Propositions (1)-(3) imply that attractive women will pair up with intelligent men while (4) implies that the offspring of such unions will tend to display above-average values of both traits. So beauty and brains go together. This view as Frank notes is consistent with economic evidence showing that attractive people earn more. Plain women tend to marry men with poor educations.
‘By similar reasoning, if gentlemen prefer blondes, fair-haired women should pair more often with intelligent, more successful men, and since hair color is at least weakly inheritable, a positive correlation should also emerge between blondness and intelligence.'
What, then, accounts for dumb blonde jokes? The logic that governs decisions about investment in education and training suggests an answer. How intelligent you appear to others depends not only on your native mental abilities, but also on the extent to which you cultivate them through investment in education. In turn, the extent to which a person pursues such investments in “human capital” depends on how their returns compare with those for alternative investments.

'If blondes are perceived as more attractive, then being blond may create valuable opportunities that do not require onerous investments in education and training. The dumb blonde stereotype may thus stem from the fact that blondes rationally choose to invest less than others in education and other forms of human capital.

The human capital story suggests a similar rationale for the dumb athlete stereotype. Contrary to popular impressions, intelligence and athletic ability may be slightly positively correlated in the population as a whole. The link shouldn’t be surprising. It is the brain, after all, that controls the body.

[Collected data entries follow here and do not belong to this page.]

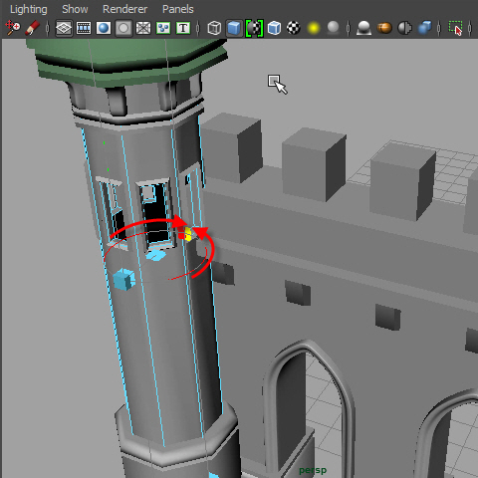Image resolution: width=478 pixels, height=478 pixels.
Task: Click the yellow rotate manipulator handle
Action: click(x=188, y=234)
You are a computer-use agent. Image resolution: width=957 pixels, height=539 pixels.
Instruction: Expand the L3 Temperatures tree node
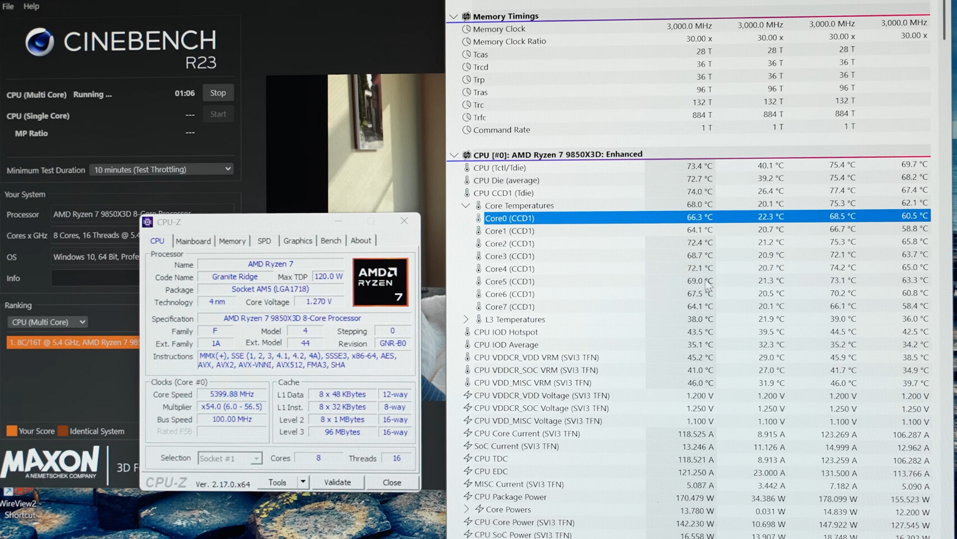(466, 319)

But because gifted athletes enjoy many attractive social and employment opportunities that others do not, they may rationally choose to invest less, on average, in human capital. The dumb athlete stereotype is further reinforced by the fact that varsity athletes at any given university are actually less intelligent than their classmates, since many were admitted primarily on the strength of their athletic skills, not because of their academic achievements.

If each university admitted people whose last name begins with the letter “M” with SAT scores 400 points lower that those of other applicants, the false impression would quickly form that people with names like Martin and McDermott were mentally deficient. It is the same with athletes. The bottom line is that popular perceptions about the intelligence of blondes and athletes may stem more from the academic choices made by members of these groups and from choices that others make about them than from any innate differences in mental ability.

Or perhaps jealous brunettes and nonathletes with time on their hands simply sit around making up jokes about their rivals’.

3 comments:

Anonymous said...

Well as a currently brunette non-athlete, I know which answer I'd prefer to give.

Perhaps there is some way of determmining this on the blondes front by kids whose hair colour changed as they got older (as did mine)? Or would it have to change after the peak dating periods of life for it to be able to distinguish between the genes and investment hypotheses?

hc said...

Christine

Can't you just correlate IQ and measures of academic effort with a measure of beauty?

Anonymous said...

Not that many useful data sets that have academic effort in them (how would you measure it? Hours spent, or only hours spent while not also trolling the blogosphere, eg?), so we end up only using outcomes, most of the time.